Though Tesla beat on the top and bottom lines and confirmed some of its major projects are progressing toward production, investors were alarmed by Tesla’s rising capex spend toward its AI and robotics initiatives.
On Wednesday’s earnings call, CFO Vaibhav Taneja said the company’s 2026 estimate for capex will be “over $25 billion” and will result in negative free cash flow for the rest of the year.
Tesla stock initially jumped after the earnings were released, but rolled over following the capex announcement. Shares are down around 7% for the week.
“The previous outlook (of $20B) was already around 2x higher than Tesla’s previous peak, and the new outlook (of $25B) illuminates the scale of Tesla’s ambition,” Piper Sandler analyst Alexander Potter wrote in a note post earnings release.
Tesla did report that its Cybercab, Tesla Semi, and megapack battery production were all on schedule, with its Optimus robot production line aiming for a second quarter start.
Early Friday morning, CEO Elon Musk posted a Cybercab promo video to his social media platform X, with the quote “Cybercab has started production.” Musk previously mentioned that Cybercab started production on the earnings call, though he noted initial production “will be very slow.”
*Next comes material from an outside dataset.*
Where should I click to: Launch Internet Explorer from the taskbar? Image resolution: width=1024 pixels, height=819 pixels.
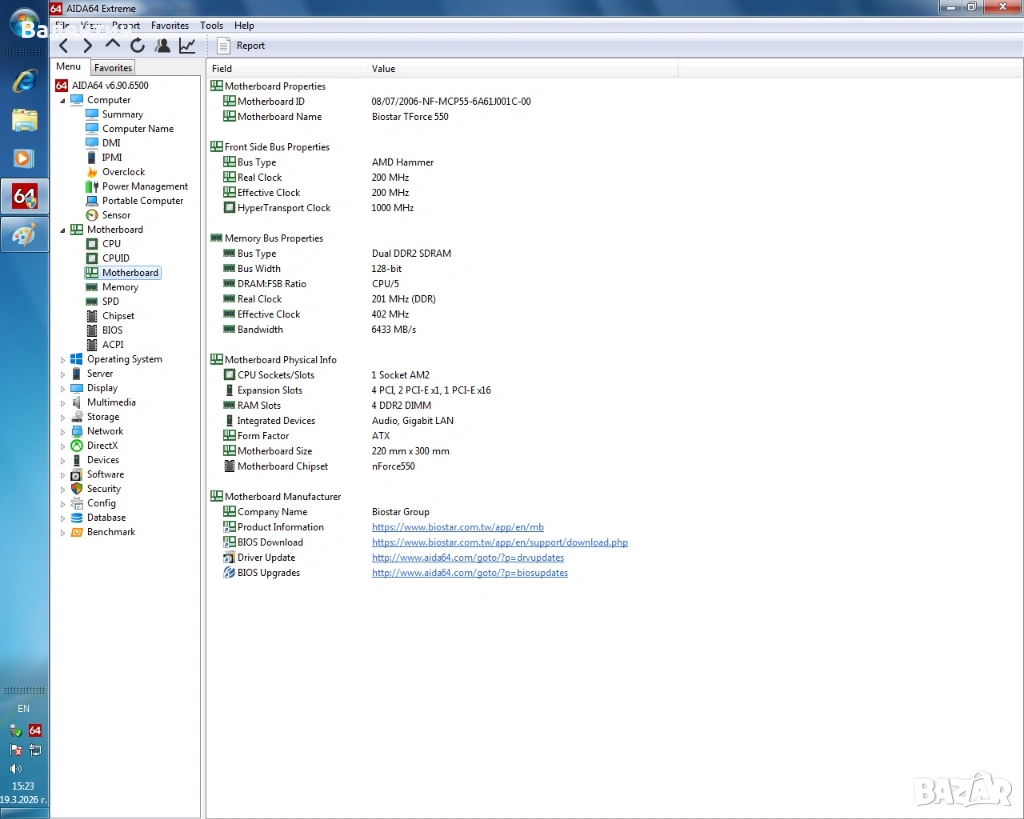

The Cybercab is Tesla’s purpose-built robotaxi with no steering wheel or pedals, meant to eventually replace the company’s existing robotaxi fleet. The company plans to offer Cybercabs for sale to the general public sometime in the future.
NHTSA currently doesn’t allow vehicles for sale without a steering wheel and pedals, though the agency is proposing rule changes to that requirement. Tesla also said it would not be subject to the 2,500 annual production cap for autonomous vehicles, most likely through a self-certification waiver.
Cybercab production is one part of Tesla’s AI-driven product rollout. Tesla’s FSD (full self-driving) software, which powers its current robotaxi fleet in Austin, San Francisco, and the recently announced Houston and Dallas service areas, is poised to reach “unsupervised” status soon with an upgrade, though Musk says the company is taking its time with that release for safety.